Guest of Cindy Sherman fixates on a peripheral nobody residing in the orbit of a somebody, a tack that allows for an intimate, unguarded view of said luminary while simultaneously casting into sharp relief the wrongheadedness of its focus. Beginning in 1993, Paul H-O made a very minor name for himself as the host of Gallery Beat, an off-the-cuff public access television program in which (as director and host) he attended premiere shows and interviewed artists with an enthusiasm and candor that helped deflate the scene’s air of self-importance. A devoted fan who nonetheless refused to simply act the sycophantic PR mouthpiece for those he covered, H-O hardly qualified as a journalist but nonetheless provided a modestly unfiltered view of the art world. His gig eventually brought him into contact with celebrated photographer Cindy Sherman, who, bucking her usual protocol, let down her media-shy guard for a series of interviews with H-O and, later still, became his girlfriend and the frequent subject of his incessant filming, of which this absorbing yet lacking doc is primarily comprised.

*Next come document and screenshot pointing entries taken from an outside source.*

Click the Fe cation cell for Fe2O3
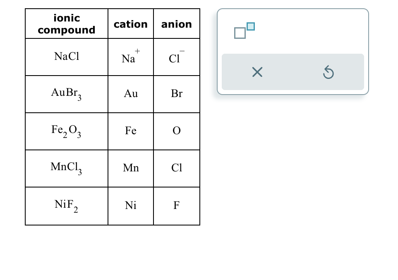pos(131,131)
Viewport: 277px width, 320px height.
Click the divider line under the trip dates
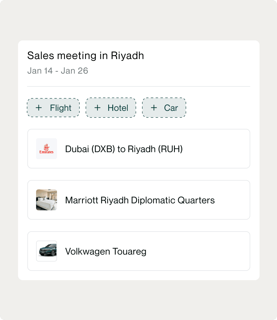click(x=139, y=86)
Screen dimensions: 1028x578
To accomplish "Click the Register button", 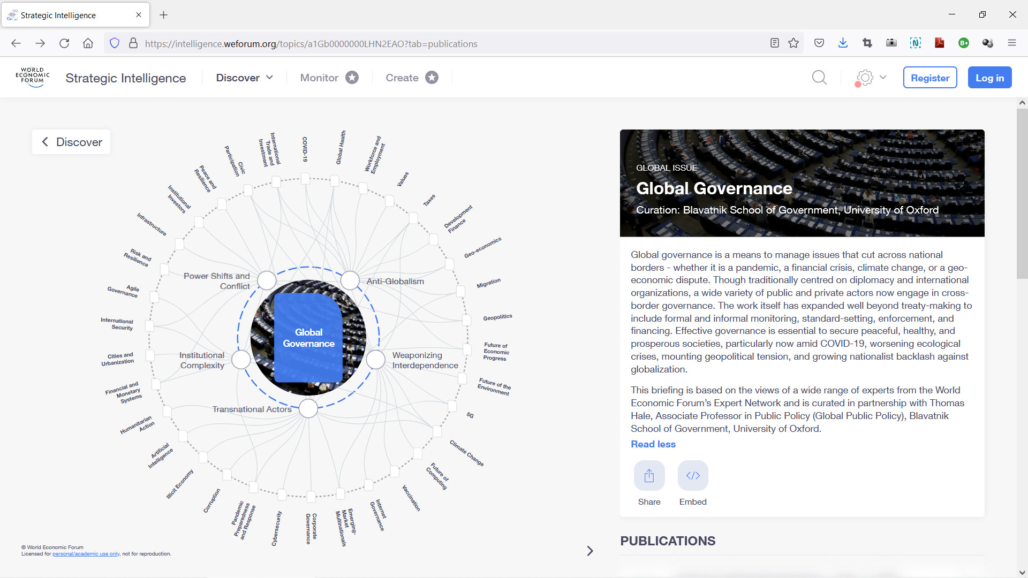I will click(x=929, y=78).
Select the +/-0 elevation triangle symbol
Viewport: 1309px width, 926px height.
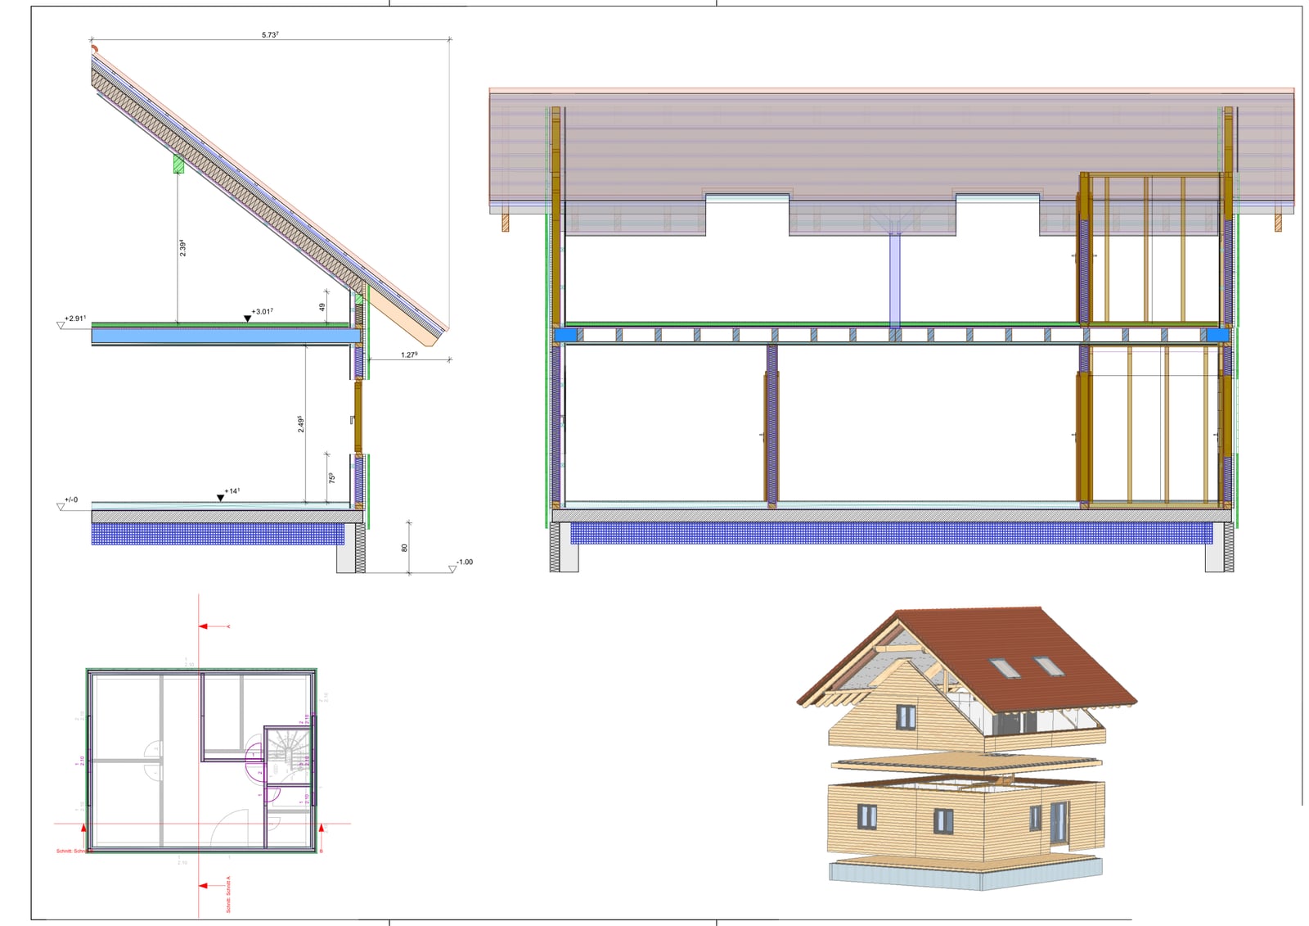[x=61, y=507]
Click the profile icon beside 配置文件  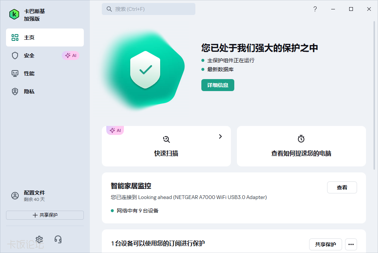[15, 196]

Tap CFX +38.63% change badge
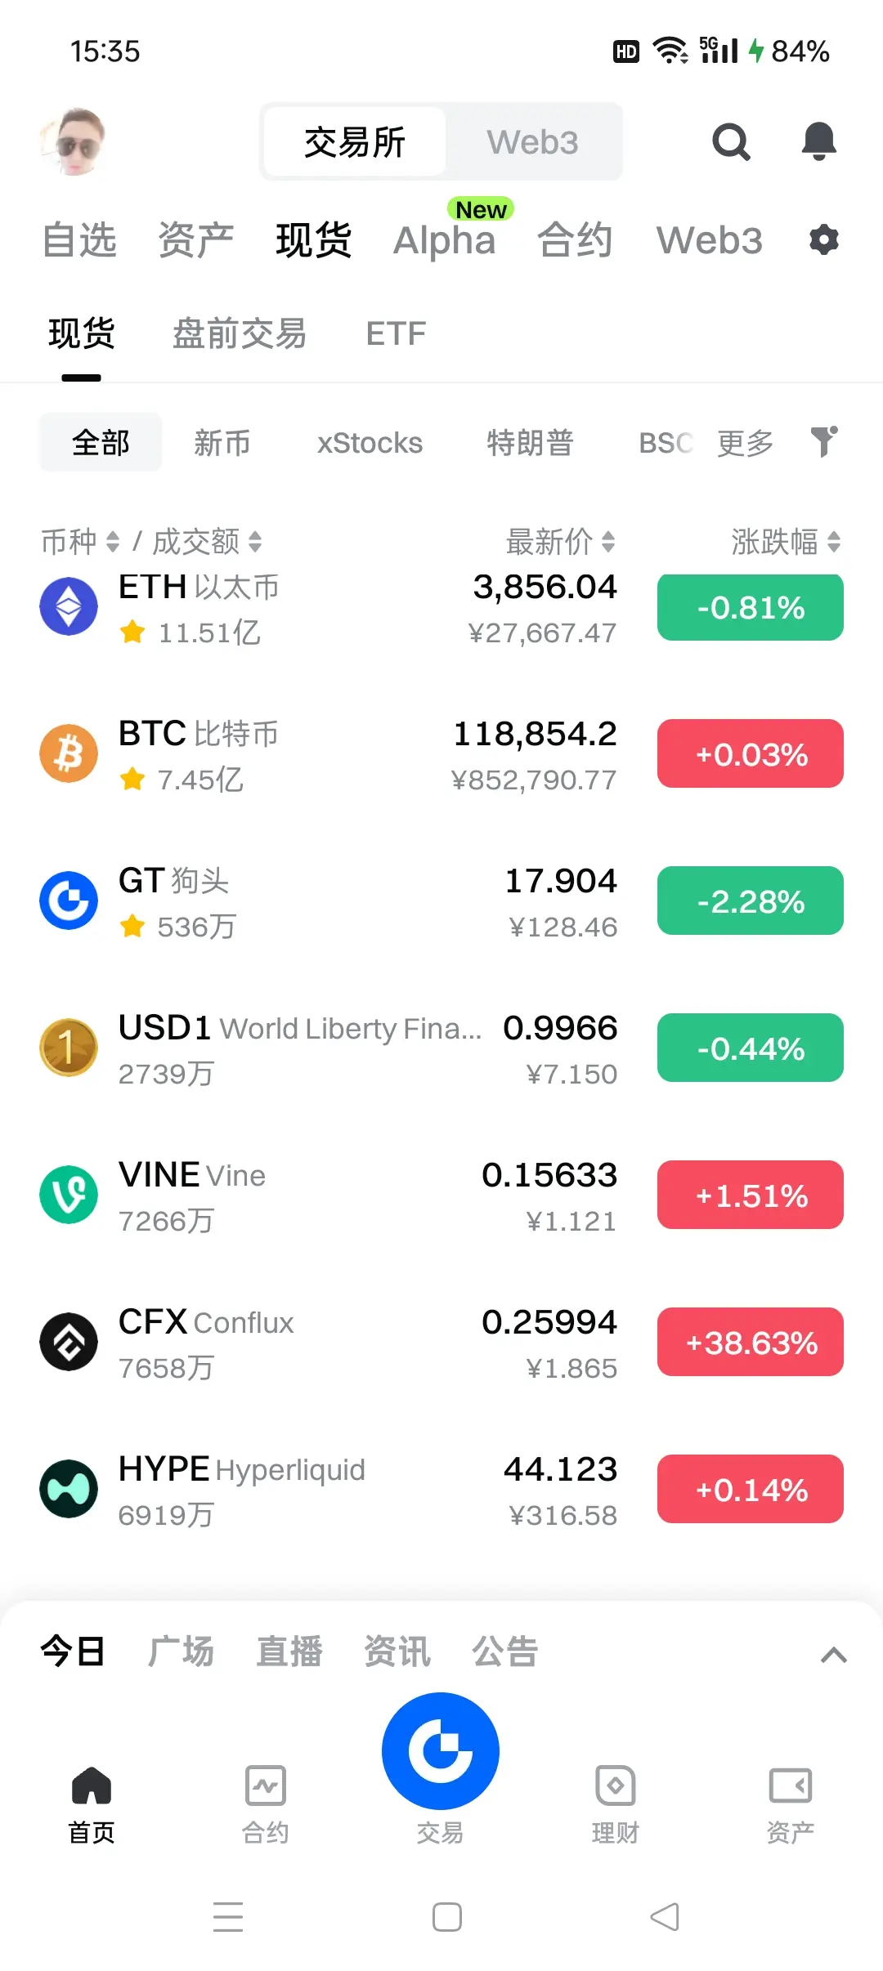point(751,1342)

Guest of Cindy Sherman’s narcissistic opening tracks the rise of H-O and Gallery Beat, a trifling success story that’s propped up by H-O’s forthrightness even as it fails to register as anything more than a footnote – albeit a sometimes amusing one, as when a confrontational Julian Schnabel denigrates Gallery Beat and, in the process, makes himself the epitome of artistic pomposity. This early material, however, is mere prologue for H-O’s developing relationship with Sherman, whose illustrious photographs feature her embodying various female roles and disguises – a means of confronting, among other things, issues of female/gender power dynamics – and whose public persona is that of the mysterious recluse. H-O’s on-camera chats with Sherman for his program are thus somewhat revelatory, showing a charming, understated personality far different than one might have expected on the basis of her often-confrontational work. It’s that friction, as well as Sherman herself, that soon proves most transfixing, and considerably more intriguing than H-O’s career recap of his famous ex-girlfriend, which indulges in lazy, tossed-off family-history psychologizing and talking-head analysis (from colleagues, friends, and editors and critics of Artforum and The New York Times) that only manages to skim the surface of both the artist and her art.
Though it’s Sherman who clearly warrants an in-depth non-fiction portrait, Guest of Cindy Sherman remains diligently focused on H-O, whose own marginalization in the relationship (and the glamorous, ritzy life that Sherman leads) comes to dominate the proceedings, as well as lends the film its title. H-O’s struggle to exist in the shadow of Sherman’s spotlight is a losing battle. And moreover, it ultimately derails his doc, which quickly devolves into off-putting egomaniacal boo-hooing, with H-O – and the similarly ignored and/or disrespected husbands of Elton John and Molly Ringwald (?) – recounting their trivial woe-is-me anecdotes about being cropped out of red carpet photos and seated at remote dinner tables at galas. Shallowly attempting to cast these second fiddle-plights as case studies of the flawed male ego, Guest of Cindy Sherman instead simply reduces itself to a vain investigation of a former affair in which listening to H-O complain (on radio, or at a public speaking gig) about the disproportionate paparazzi love showered on his star girlfriend is to hear someone mistake themselves as far more engaging and noteworthy than their life story indicates.